Une fois l’annexe amarrée au Yazoo Queen et le radeau attaché à côté, il y eut toutes sortes de bavardages parmi les passagers. Notamment, comment ils s’étaient retrouvés dans le fameux brouillard du Mizzippy.

« Comme je vous l’avais dit, ils étaient tout près, mais il a quand même fallu les chercher. »

Abe Lincoln entendit cette histoire avec un sourire, et ne dit rien pour contredire son sauveur, mais il n’était pas idiot, Arthur Stuart le voyait bien. Il savait que le radeau n’avait jamais approché le bateau. Il savait aussi qu’Alvin était allé droit sur le radeau, comme s’il avait pu le voir.

Mais cela ne lui importait pas. En un rien de temps, il racontait à tout le monde à quel point il avait été mauvais dans la fabrication du radeau, et comme tous ces tournoiements leur avaient donné le vertige.

« Ça m’a tout emmêlé, et il nous a fallu à tous les deux une demi-journée pour comprendre comment détacher mes bras de mes jambes et sortir ma tête de sous mon aisselle. »

Ce n’était pas vraiment drôle, mais la façon dont il le racontait était désopilante. Même si elle n’avait aucune chance de finir dans le livre de Mot-pour-Mot.

 

*

 

Cette nuit-là, ils accostèrent dans une ville de rivière récente, et il y eut tant d’allées et venues sur le Yazoo Queen qu’Arthur Stuart abandonna son plan de libérer les vingt-cinq esclaves mexica.
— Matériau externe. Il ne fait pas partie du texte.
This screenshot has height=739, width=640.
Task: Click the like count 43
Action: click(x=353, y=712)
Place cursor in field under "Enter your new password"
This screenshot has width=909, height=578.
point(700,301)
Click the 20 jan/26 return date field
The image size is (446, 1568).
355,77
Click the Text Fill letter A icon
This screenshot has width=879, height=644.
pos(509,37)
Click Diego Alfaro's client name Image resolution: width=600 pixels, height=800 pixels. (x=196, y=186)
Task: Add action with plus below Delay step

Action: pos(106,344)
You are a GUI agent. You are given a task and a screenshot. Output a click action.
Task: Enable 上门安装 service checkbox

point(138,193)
Au lieu de cela, Alvin et lui assistèrent à une conférence donnée dans la salle à manger du bateau. L’orateur n’était autre que Cassius Marcellus Clay, le fameux orateur anti-esclavage, qui persistait dans sa folie militante en plein pays esclavagiste. Mais en l’écoutant, Arthur Stuart comprenait comment cet homme avait échappé à toutes représailles. Il ne dénonçait personne, ne qualifiait pas l’esclavage de péché immonde. Au lieu de cela, il parlait du mal que l’esclavage faisait aux propriétaires et à leur famille.
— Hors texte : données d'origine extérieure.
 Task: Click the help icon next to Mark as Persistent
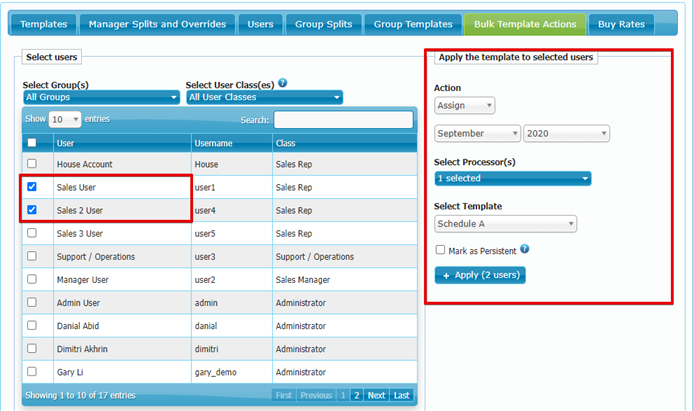click(525, 249)
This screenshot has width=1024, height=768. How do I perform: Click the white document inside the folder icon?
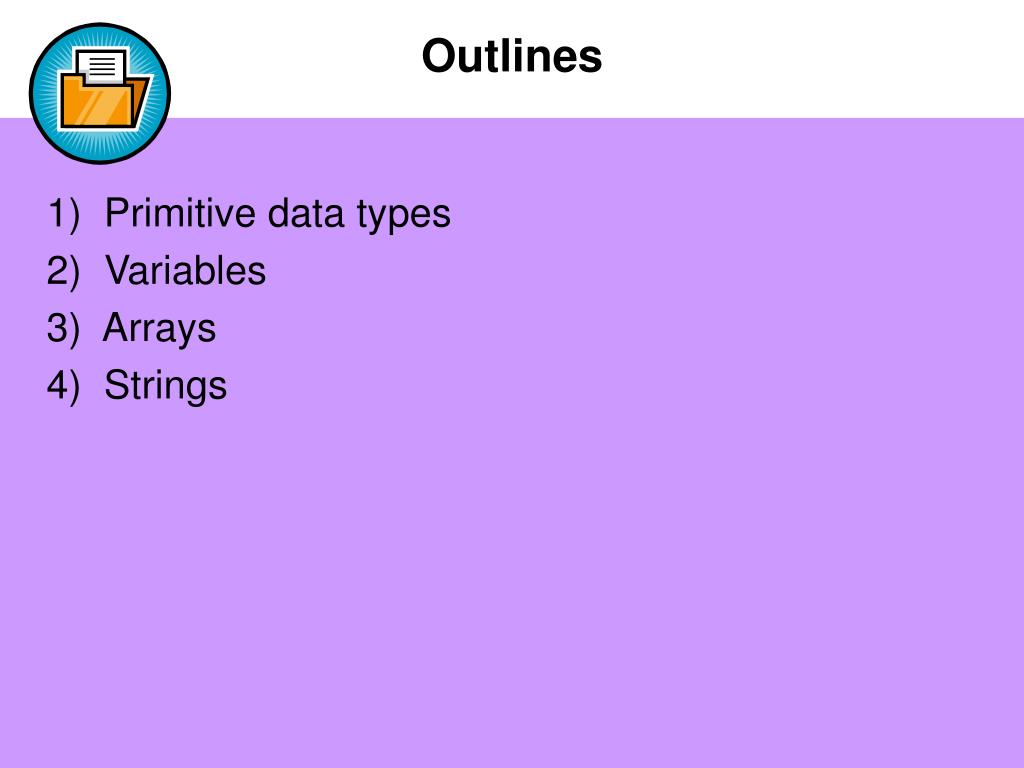(103, 65)
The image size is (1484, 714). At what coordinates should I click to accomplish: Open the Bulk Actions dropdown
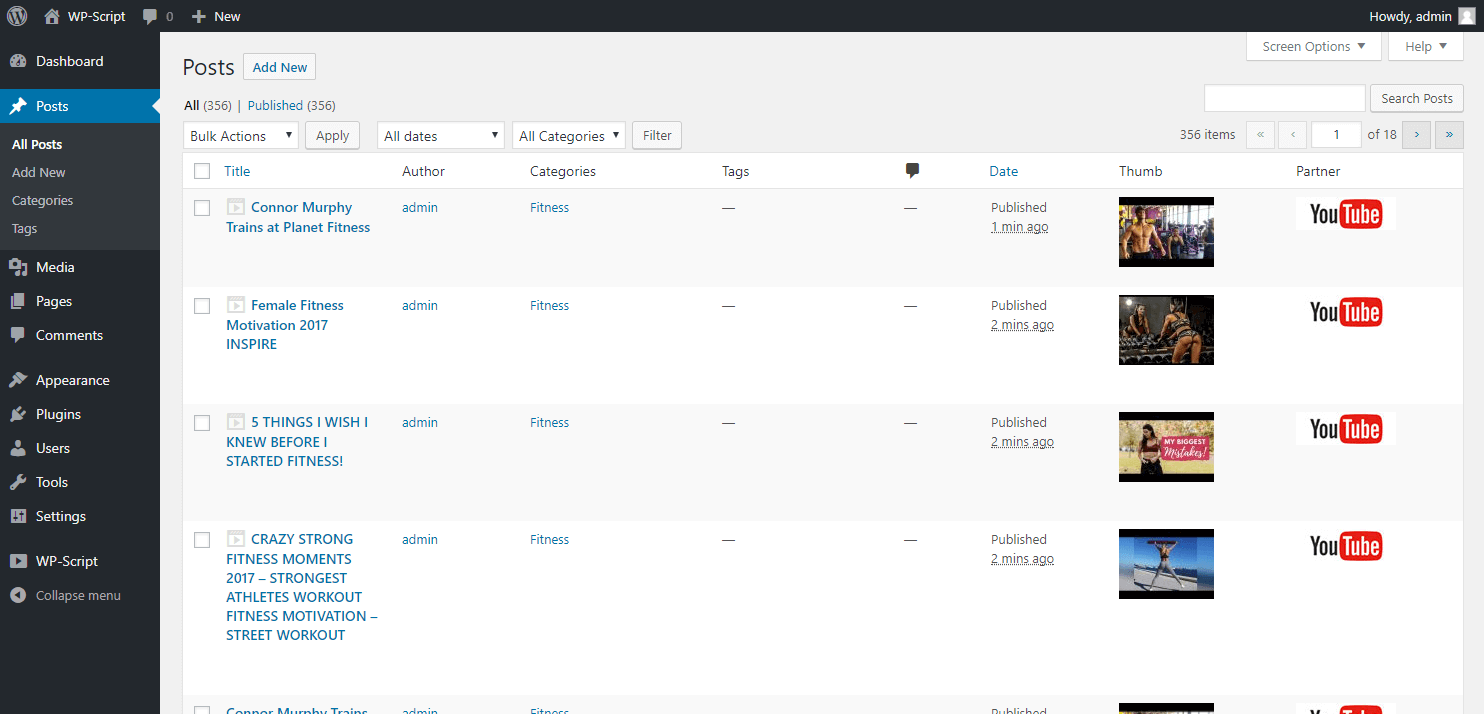pos(241,136)
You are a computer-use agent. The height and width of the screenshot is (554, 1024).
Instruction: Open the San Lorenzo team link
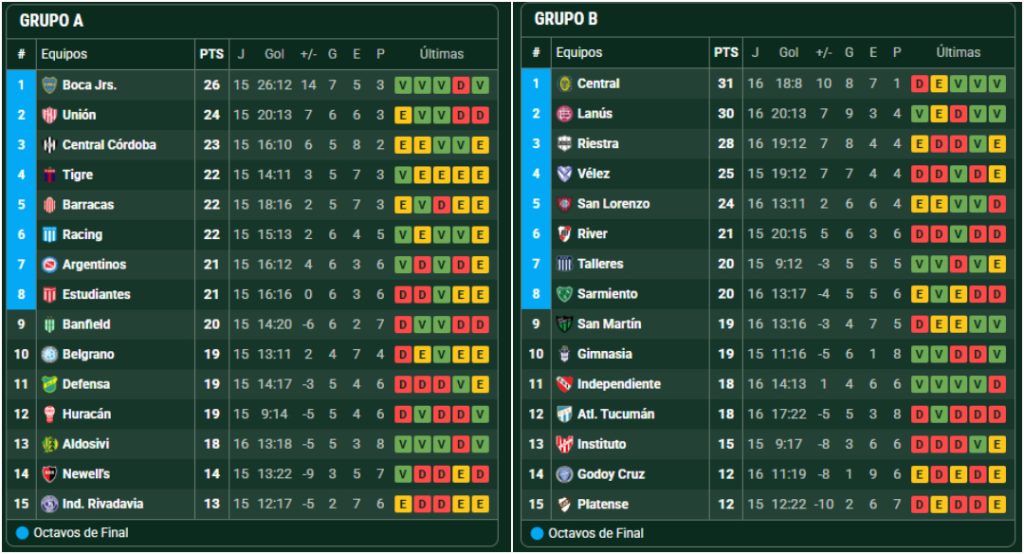[613, 204]
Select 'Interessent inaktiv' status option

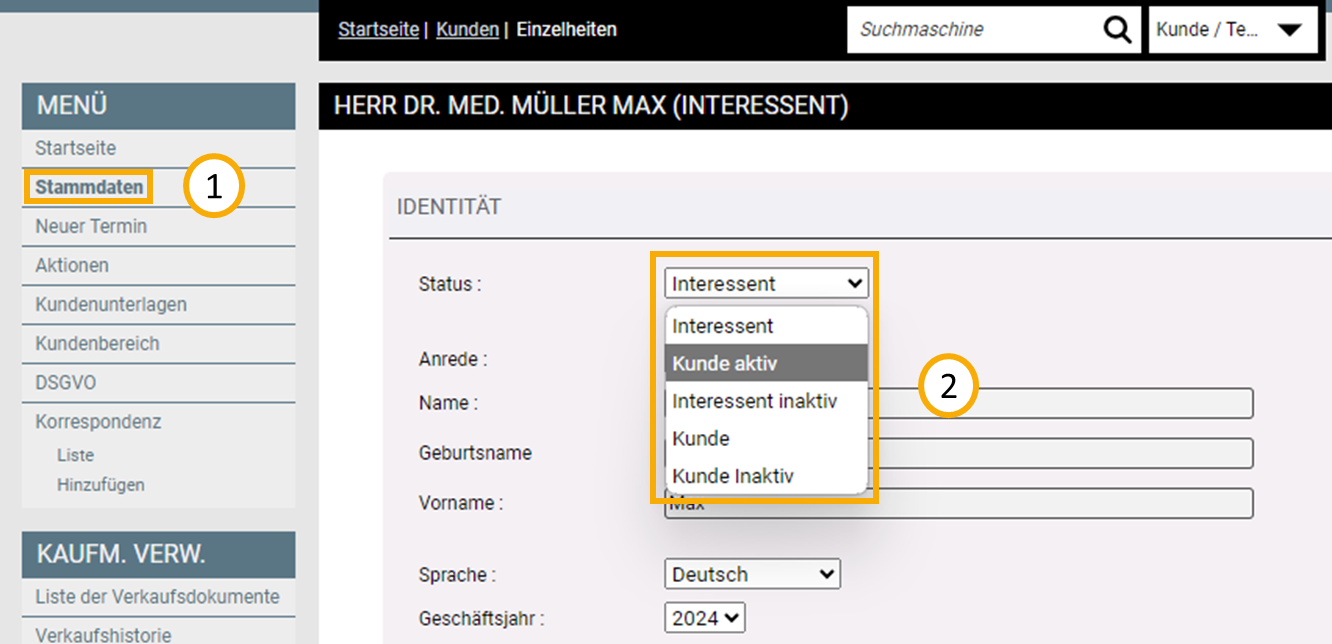coord(765,401)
« Que gagne un homme à élever ses enfants en leur faisant croire qu’ils n’auront jamais à travailler ? Que se passera-t-il quand il sera vieux, et que ces enfants qui n’auront jamais appris à travailler dépenseront son argent sans penser au lendemain ?

« Et quand ces mêmes enfants auront vu leurs frères humains, aussi sombre que soit leur peau, traités avec dédain, leur travail méprisé et leur liberté refusée, hésiteront-ils à traiter leur père vieillissant comme une chose sans valeur, à jeter quand elle n’est plus utile ? Car, quand un être humain est traité comme un outil, pourquoi les enfants ne considéreraient-ils pas tous les humains selon leur utilité, à abandonner lorsqu’ils ne leur servent plus à rien ? »

Arthur Stuart avait entendu parler beaucoup d’abolitionnistes au fil des ans, mais celui-ci les surclassait tous. Au lieu de causer l’ire d’une foule d’esclavagistes qui auraient attendu de le plonger dans le goudron et les plumes, ou pire, il les avait tous fait réfléchir, et ils se regardaient les uns les autres, incertains, pensant sans doute à leurs propres enfants et au tas de parasites qu’ils étaient devenus.

Mais au final, Clay n’avait sans doute pas changé grand-chose. Que pourraient-ils faire, libérer leurs esclaves et déménager au nord ? Ce serait comme l’histoire dans la Bible, où Jésus avait dit au jeune riche : « Vends tout ce que tu as, donne-le aux pauvres et suis-moi. » La richesse de ces hommes se mesurait en esclaves. Les abandonner, ce serait devenir pauvre. Ou au moins rejoindre le troupeau des hommes qui doivent payer ceux qu’ils emploient. Louer le dos d’un homme, pour ainsi dire, au lieu de le posséder. Aucun n’aurait le courage de le faire, du moins aucun de ceux qu’Arthur Stuart voyait.

Mais il remarqua qu’Abe Lincoln paraissait écouter très attentivement ce que disait Clay, les yeux brillants. Notamment quand Clay parla de ceux qui voulaient renvoyer tous ces esclaves en Afrique.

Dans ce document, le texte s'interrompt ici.